Measurement of the $D^0 \to π^- e^+ ν_e$ differential decay branching fraction as a function of $q^2$ and study of form factor parameterizations (1412.5502v1)

Abstract: Based on a sample of 500 million $e^+e^- \to c\bar c$ events recorded by the BaBar detector at c.m. energies of close to 10.6 GeV, we report on a study of the decay $D^0 \to \pi^- e^+ \nu_e$. We measure the ratio of branching fractions $R_D = {\cal B}(D^0 \to \pi^- e^+ \nu_e)/{\cal B}(D^0 \to K^- \pi^+) = 0.0713 \pm 0.0017_{stat.} \pm 0.0024_{syst.}$, and use the present world average for ${\cal B}(D^0 \to K^- \pi^+)$ to obtain ${\cal B}(D^0 \to \pi^- e^+ \nu_e) = (2.770 \pm 0.068_{{\rm stat.}} \pm 0.092_{{\rm syst.}} \pm 0.037_{{\rm ext.}})\times 10^{-3}$ where the third error accounts for the uncertainty on the branching fraction for the reference channel.
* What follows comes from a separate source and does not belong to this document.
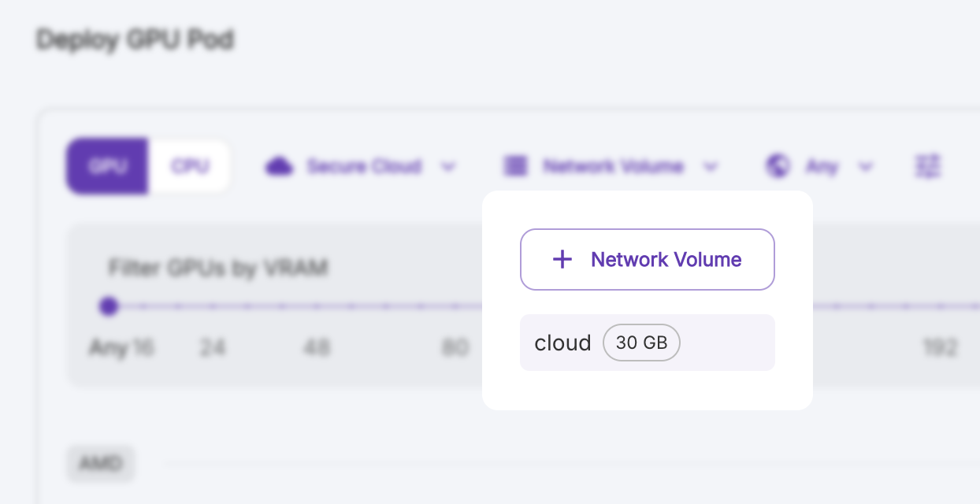The image size is (980, 504).
Task: Select the GPU pod type toggle
Action: coord(107,166)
The measured dependence of the differential branching fraction on $q^2$, the four-momentum transfer squared between the $D$ and the $\pi$ meson, is compared to various theoretical predictions for the hadronic form factor, $f_{+,D}^{\pi}(q^2)$, and the normalization $|V_{cd}| \times f_{+,D}^{\pi}(q^2=0)=0.1374\pm0.0038_{{\rm stat.}} \pm0.0022_{{\rm syst.}} \pm0.0009_{{\rm ext.}}$ is extracted from a fit to data. Using the most recent LQCD prediction of $f_{+,D}^{\pi}(q^2=0)=0.666 \pm 0.029$, we obtain $|V_{cd}|=0.206 \pm 0.007_{\rm exp.} \pm 0.009_{\rm LQCD}$. Assuming instead, $|V_{cd}|=|V_{us}|=0.2252 \pm 0.0009$, we obtain $f_{+,D}^{\pi}(q^2=0)=0.610 \pm 0.020_{\rm exp.} \pm 0.005_{\rm ext.}$. The $q^2$ dependence of $f_{+,D}^{\pi}(q^2)$ is compared to a variety of multi-pole parameterizations. This information is applied to $B^0 \to \pi^- e^+ \nu_e$ decays and, combined with an earlier $B^0 \to \pi^- e^+ \nu_e$ measurement by BaBar, is used to derive estimates of $|V_{ub}|$.